■ Work to do ■
Render each line of the listing below as a numbered list item, omitting blank lines.

───── Data rows ─────

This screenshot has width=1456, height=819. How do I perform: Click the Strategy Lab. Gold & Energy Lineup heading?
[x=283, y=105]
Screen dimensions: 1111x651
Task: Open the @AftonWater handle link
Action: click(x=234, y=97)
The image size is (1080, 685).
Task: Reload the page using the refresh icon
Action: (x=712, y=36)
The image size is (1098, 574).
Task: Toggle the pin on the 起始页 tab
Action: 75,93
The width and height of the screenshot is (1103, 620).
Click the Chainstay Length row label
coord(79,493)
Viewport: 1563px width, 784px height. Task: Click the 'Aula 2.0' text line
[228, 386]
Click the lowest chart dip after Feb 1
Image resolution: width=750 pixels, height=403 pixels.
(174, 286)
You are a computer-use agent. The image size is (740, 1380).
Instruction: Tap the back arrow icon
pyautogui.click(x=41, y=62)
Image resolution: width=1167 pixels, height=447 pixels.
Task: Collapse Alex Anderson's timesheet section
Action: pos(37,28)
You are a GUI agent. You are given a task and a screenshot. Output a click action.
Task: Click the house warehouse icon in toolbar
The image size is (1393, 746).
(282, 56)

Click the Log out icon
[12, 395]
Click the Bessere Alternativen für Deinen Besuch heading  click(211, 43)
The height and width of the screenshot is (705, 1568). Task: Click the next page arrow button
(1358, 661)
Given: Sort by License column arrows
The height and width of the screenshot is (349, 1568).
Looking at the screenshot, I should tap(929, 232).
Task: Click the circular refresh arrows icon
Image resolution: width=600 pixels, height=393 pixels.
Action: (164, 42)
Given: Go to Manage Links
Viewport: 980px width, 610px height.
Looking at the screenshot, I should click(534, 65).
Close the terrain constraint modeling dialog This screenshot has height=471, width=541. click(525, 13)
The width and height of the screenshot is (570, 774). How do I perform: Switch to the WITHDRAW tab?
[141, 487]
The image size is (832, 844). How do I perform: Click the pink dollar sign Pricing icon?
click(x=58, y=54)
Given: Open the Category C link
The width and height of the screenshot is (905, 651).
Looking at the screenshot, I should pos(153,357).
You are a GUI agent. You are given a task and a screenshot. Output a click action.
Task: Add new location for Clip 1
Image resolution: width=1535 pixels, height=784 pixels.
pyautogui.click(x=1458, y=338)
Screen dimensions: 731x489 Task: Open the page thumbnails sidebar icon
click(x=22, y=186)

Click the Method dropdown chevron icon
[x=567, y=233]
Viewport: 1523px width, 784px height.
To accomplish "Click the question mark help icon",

─────

■ Expected answer ■
1. This screenshot has width=1456, height=819. How do I perform: Click the Strategy Lab. Gold & Energy Lineup heading?
2. [x=283, y=105]
3. Screen dimensions: 1111x651
4. Task: Open the @AftonWater handle link
5. Action: click(x=234, y=97)
6. The image size is (1080, 685).
7. Task: Reload the page using the refresh icon
8. Action: (x=712, y=36)
9. The image size is (1098, 574).
10. Task: Toggle the pin on the 起始页 tab
11. Action: 75,93
12. The width and height of the screenshot is (1103, 620).
13. Click the Chainstay Length row label
14. coord(79,493)
15. Viewport: 1563px width, 784px height. Task: Click the 'Aula 2.0' text line
16. [228, 386]
17. Click the lowest chart dip after Feb 1
18. Image resolution: width=750 pixels, height=403 pixels.
19. (174, 286)
20. You are a computer-use agent. The image size is (740, 1380).
21. Instruction: Tap the back arrow icon
22. pyautogui.click(x=41, y=62)
23. Image resolution: width=1167 pixels, height=447 pixels.
24. Task: Collapse Alex Anderson's timesheet section
25. Action: pos(37,28)
26. You are a GUI agent. You are given a task and a screenshot. Output a click action.
27. Task: Click the house warehouse icon in toolbar
28. The image size is (1393, 746).
29. (282, 56)
30. Click the Log out icon
31. [12, 395]
32. Click the Bessere Alternativen für Deinen Besuch heading  click(211, 43)
33. The height and width of the screenshot is (705, 1568). Task: Click the next page arrow button
34. (1358, 661)
35. Given: Sort by License column arrows
36. The height and width of the screenshot is (349, 1568).
37. Looking at the screenshot, I should tap(929, 232).
38. Task: Click the circular refresh arrows icon
39. Image resolution: width=600 pixels, height=393 pixels.
40. Action: (164, 42)
41. Given: Go to Manage Links
42. Viewport: 980px width, 610px height.
43. Looking at the screenshot, I should click(534, 65).
44. Close the terrain constraint modeling dialog This screenshot has height=471, width=541. click(525, 13)
45. The width and height of the screenshot is (570, 774). How do I perform: Switch to the WITHDRAW tab?
46. [141, 487]
47. The image size is (832, 844). How do I perform: Click the pink dollar sign Pricing icon?
48. click(x=58, y=54)
49. Given: Open the Category C link
50. The width and height of the screenshot is (905, 651).
51. Looking at the screenshot, I should pos(153,357).
52. You are a GUI agent. You are given a task and a screenshot. Output a click action.
53. Task: Add new location for Clip 1
54. Image resolution: width=1535 pixels, height=784 pixels.
55. pyautogui.click(x=1458, y=338)
56. Screen dimensions: 731x489 Task: Open the page thumbnails sidebar icon
57. click(x=22, y=186)
58. Click the Method dropdown chevron icon
59. [x=567, y=233]
60. Viewport: 1523px width, 784px height.
61. To accomplish "Click the question mark help icon",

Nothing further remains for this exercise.